# Written exercise
Rewrite the items from the line with "The height and width of the screenshot is (791, 1426)." up to and including the line with "coord(197,172)", replacing "dropdown" with "drop-down" and leaving everything else unchanged.

# Data provided
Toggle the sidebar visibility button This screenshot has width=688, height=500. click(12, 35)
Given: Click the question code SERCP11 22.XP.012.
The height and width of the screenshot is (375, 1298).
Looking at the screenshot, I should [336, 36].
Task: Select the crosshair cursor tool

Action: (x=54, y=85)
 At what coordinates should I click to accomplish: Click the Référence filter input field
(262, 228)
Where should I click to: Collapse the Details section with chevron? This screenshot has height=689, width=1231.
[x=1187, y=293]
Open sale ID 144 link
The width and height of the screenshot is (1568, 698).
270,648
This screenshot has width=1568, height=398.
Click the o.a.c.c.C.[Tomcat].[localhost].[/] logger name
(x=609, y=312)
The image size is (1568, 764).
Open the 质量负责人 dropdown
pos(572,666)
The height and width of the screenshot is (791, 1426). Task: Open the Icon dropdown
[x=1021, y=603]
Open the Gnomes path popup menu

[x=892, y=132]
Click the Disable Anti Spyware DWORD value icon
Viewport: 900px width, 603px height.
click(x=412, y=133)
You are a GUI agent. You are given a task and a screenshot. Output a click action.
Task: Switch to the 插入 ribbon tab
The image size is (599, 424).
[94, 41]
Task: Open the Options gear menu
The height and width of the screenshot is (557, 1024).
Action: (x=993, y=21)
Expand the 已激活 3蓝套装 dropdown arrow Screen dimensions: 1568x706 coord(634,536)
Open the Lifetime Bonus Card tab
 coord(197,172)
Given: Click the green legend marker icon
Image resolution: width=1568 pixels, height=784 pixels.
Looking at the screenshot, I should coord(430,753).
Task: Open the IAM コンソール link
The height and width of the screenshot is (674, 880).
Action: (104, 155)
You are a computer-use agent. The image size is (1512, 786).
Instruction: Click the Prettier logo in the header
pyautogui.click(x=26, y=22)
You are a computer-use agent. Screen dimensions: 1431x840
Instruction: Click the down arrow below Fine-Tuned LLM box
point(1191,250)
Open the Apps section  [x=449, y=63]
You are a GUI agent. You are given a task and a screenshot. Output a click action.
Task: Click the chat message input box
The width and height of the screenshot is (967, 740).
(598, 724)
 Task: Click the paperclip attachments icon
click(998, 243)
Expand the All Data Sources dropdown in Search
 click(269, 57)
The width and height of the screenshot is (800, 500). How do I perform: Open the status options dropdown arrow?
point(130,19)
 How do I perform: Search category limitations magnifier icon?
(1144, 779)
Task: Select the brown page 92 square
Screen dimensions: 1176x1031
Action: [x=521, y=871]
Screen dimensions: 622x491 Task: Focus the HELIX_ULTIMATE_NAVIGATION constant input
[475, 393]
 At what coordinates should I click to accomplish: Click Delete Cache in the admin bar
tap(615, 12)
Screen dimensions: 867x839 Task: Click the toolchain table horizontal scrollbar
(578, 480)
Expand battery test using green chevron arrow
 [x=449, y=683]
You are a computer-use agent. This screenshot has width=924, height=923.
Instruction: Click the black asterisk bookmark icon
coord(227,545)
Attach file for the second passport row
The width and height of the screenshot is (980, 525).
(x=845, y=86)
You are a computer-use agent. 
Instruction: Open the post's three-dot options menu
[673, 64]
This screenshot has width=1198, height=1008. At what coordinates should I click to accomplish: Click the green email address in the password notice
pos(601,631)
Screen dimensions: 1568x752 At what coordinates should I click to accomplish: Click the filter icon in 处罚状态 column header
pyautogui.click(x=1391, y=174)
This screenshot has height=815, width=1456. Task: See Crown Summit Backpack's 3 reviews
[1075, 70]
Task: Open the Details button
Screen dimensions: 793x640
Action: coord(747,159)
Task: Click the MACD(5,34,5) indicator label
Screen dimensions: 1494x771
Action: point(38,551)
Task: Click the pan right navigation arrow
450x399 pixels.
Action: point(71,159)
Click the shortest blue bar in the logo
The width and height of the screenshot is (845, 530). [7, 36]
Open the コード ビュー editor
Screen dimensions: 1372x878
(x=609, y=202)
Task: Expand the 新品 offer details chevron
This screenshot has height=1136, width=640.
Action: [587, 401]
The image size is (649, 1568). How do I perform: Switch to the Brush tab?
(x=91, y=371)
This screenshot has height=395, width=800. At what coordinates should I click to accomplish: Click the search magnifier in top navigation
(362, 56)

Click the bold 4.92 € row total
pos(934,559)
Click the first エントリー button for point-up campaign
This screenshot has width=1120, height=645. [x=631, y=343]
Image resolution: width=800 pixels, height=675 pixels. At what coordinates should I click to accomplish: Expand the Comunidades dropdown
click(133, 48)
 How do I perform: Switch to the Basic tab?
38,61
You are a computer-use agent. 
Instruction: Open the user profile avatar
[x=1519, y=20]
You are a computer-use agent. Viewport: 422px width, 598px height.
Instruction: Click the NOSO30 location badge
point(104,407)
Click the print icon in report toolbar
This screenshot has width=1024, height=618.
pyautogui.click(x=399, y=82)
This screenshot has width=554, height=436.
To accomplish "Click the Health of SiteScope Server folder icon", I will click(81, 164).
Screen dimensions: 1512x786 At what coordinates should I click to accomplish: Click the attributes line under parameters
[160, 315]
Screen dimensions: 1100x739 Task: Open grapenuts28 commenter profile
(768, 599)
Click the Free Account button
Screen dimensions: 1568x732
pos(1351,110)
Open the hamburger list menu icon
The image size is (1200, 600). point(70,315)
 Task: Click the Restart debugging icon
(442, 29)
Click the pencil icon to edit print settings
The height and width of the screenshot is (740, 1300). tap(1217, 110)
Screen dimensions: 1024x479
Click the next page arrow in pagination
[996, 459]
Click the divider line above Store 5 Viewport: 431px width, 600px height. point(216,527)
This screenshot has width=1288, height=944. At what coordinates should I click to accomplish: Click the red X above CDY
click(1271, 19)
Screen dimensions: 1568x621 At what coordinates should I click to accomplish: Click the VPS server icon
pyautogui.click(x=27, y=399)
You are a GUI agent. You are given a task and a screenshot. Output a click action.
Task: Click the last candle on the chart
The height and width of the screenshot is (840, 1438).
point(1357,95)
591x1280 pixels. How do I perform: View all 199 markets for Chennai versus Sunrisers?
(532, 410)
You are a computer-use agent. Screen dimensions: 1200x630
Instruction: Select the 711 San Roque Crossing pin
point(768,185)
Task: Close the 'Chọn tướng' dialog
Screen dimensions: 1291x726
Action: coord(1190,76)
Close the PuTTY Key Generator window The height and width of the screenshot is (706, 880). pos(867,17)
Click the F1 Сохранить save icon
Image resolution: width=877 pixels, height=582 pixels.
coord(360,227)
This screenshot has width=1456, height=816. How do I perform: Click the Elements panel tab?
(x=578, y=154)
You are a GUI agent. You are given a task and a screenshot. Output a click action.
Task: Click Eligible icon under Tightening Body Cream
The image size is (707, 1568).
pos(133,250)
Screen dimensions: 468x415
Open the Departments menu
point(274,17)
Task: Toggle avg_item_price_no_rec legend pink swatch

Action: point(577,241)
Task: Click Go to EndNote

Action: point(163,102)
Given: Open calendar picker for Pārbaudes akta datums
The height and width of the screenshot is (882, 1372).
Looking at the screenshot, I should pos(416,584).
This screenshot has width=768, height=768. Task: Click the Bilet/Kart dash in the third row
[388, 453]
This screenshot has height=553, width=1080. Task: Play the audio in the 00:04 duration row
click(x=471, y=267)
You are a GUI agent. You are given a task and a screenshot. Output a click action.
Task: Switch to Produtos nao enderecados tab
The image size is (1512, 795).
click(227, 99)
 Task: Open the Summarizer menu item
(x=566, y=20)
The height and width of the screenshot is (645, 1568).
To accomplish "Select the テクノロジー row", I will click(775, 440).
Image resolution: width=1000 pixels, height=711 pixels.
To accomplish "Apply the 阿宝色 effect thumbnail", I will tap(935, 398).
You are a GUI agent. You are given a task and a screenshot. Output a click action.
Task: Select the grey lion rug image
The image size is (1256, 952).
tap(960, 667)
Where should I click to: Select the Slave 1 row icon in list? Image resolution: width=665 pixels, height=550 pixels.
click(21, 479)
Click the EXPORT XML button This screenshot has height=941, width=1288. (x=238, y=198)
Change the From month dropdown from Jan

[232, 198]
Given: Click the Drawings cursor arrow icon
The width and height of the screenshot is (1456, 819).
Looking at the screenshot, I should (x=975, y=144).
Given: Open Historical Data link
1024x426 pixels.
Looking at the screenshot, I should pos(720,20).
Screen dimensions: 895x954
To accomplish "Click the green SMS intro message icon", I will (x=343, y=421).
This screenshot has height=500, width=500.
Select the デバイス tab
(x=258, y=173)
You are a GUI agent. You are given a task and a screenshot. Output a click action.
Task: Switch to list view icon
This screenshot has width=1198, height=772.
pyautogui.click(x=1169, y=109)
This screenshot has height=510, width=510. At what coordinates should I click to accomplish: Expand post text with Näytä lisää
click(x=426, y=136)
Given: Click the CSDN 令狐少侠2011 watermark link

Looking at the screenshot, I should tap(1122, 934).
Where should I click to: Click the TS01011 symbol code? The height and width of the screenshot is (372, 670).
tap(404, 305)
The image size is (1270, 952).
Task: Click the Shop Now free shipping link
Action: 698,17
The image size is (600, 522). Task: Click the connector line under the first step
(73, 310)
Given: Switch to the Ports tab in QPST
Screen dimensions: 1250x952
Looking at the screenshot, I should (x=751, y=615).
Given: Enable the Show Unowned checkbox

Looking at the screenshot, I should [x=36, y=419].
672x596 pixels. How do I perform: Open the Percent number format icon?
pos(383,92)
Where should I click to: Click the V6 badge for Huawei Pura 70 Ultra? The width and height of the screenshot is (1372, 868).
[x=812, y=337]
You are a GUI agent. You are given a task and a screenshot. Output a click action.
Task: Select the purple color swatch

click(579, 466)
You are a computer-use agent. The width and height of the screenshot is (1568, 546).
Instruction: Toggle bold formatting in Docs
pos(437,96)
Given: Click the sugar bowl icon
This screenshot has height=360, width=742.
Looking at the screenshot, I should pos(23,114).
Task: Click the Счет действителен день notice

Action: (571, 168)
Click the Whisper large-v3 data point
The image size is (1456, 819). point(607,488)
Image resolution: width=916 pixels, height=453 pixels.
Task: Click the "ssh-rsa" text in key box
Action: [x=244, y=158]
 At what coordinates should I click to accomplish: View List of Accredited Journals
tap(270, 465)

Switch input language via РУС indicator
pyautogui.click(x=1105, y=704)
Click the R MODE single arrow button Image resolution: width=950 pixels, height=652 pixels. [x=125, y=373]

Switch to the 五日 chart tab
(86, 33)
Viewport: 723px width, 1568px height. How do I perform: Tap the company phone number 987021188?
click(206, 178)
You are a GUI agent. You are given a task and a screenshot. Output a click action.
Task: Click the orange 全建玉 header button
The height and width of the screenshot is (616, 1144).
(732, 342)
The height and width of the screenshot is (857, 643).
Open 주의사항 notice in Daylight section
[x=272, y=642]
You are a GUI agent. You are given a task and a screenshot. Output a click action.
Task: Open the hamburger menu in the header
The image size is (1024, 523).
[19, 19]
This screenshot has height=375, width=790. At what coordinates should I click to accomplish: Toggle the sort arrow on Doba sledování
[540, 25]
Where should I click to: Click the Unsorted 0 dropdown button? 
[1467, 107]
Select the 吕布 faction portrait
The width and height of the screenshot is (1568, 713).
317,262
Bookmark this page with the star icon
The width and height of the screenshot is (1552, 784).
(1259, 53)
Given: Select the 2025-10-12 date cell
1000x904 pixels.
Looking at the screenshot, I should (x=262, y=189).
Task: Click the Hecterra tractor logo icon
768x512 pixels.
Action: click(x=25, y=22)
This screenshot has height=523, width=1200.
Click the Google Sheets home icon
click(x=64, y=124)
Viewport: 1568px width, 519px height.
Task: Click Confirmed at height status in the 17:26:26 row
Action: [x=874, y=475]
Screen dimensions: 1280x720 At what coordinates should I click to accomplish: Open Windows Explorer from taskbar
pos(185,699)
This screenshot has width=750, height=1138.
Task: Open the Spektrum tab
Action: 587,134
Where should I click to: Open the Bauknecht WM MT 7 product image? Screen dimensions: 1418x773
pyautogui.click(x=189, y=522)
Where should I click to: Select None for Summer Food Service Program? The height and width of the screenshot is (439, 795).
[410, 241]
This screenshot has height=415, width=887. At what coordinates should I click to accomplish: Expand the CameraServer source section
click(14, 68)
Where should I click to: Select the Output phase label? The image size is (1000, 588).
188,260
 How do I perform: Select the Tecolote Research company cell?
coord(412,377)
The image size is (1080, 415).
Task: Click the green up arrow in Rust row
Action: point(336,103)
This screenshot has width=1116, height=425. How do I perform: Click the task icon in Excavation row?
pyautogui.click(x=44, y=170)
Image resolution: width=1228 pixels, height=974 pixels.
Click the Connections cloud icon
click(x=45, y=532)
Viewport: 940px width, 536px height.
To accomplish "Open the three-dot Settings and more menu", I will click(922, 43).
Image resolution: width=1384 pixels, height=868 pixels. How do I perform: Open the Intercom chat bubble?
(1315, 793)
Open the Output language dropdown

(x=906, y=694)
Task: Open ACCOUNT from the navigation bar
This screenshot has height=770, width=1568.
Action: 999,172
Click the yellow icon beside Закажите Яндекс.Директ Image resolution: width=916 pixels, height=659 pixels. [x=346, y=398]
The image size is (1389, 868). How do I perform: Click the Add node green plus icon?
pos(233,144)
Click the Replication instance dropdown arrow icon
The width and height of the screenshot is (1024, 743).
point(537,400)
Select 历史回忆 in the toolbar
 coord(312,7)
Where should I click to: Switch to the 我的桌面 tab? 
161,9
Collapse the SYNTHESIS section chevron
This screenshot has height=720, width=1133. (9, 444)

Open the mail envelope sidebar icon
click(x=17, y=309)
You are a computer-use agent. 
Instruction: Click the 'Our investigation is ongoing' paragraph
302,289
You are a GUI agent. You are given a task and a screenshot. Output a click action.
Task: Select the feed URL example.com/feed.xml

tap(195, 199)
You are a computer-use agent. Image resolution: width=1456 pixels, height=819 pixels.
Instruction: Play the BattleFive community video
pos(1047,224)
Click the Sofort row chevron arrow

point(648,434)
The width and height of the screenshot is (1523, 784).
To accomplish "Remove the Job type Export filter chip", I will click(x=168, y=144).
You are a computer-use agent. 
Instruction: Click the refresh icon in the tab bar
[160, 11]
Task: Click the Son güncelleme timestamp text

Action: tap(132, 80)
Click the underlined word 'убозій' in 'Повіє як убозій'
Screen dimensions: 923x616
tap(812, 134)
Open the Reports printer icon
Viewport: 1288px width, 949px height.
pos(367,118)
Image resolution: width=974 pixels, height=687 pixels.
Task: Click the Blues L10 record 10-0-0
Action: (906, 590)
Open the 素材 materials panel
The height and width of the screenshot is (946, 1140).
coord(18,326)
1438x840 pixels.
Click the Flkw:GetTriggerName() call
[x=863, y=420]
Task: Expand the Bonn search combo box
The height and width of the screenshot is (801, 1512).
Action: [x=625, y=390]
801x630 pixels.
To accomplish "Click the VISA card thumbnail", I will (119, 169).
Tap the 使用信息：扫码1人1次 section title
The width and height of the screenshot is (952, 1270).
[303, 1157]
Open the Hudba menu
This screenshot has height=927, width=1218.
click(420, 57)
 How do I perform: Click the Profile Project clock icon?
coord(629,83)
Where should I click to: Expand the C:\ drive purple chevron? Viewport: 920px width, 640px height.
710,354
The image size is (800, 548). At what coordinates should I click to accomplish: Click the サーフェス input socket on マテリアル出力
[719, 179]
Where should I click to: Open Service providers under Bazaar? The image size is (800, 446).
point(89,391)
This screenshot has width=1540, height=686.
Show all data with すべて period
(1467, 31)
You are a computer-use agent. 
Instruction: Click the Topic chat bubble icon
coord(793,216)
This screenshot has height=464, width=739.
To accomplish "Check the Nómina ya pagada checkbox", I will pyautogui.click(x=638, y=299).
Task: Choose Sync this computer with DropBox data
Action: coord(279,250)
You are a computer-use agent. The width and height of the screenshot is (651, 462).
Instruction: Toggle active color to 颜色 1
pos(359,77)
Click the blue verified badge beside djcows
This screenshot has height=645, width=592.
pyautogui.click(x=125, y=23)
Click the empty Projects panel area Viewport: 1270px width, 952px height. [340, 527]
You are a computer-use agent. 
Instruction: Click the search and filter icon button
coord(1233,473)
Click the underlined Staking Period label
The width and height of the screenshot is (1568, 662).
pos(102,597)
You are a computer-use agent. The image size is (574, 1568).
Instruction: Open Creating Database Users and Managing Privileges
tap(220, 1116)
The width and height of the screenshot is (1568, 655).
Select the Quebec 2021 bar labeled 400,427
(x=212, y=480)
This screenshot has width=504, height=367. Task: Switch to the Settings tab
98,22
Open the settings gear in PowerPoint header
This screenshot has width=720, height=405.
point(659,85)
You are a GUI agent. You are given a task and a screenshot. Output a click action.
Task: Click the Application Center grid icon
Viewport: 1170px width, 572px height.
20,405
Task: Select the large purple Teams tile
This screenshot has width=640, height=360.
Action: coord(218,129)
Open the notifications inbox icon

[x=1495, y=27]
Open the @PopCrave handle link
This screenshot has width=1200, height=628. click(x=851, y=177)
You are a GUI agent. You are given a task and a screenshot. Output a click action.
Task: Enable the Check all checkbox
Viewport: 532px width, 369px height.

# The output
The height and width of the screenshot is (791, 1426). Task: Open the Icon drop-down
[x=1021, y=603]
Open the Gnomes path popup menu

[x=892, y=132]
Click the Disable Anti Spyware DWORD value icon
Viewport: 900px width, 603px height.
click(x=412, y=133)
You are a GUI agent. You are given a task and a screenshot. Output a click action.
Task: Switch to the 插入 ribbon tab
The image size is (599, 424).
[94, 41]
Task: Open the Options gear menu
The height and width of the screenshot is (557, 1024).
Action: (x=993, y=21)
Expand the 已激活 3蓝套装 drop-down arrow Screen dimensions: 1568x706 coord(634,536)
Open the Lifetime Bonus Card tab
 coord(197,172)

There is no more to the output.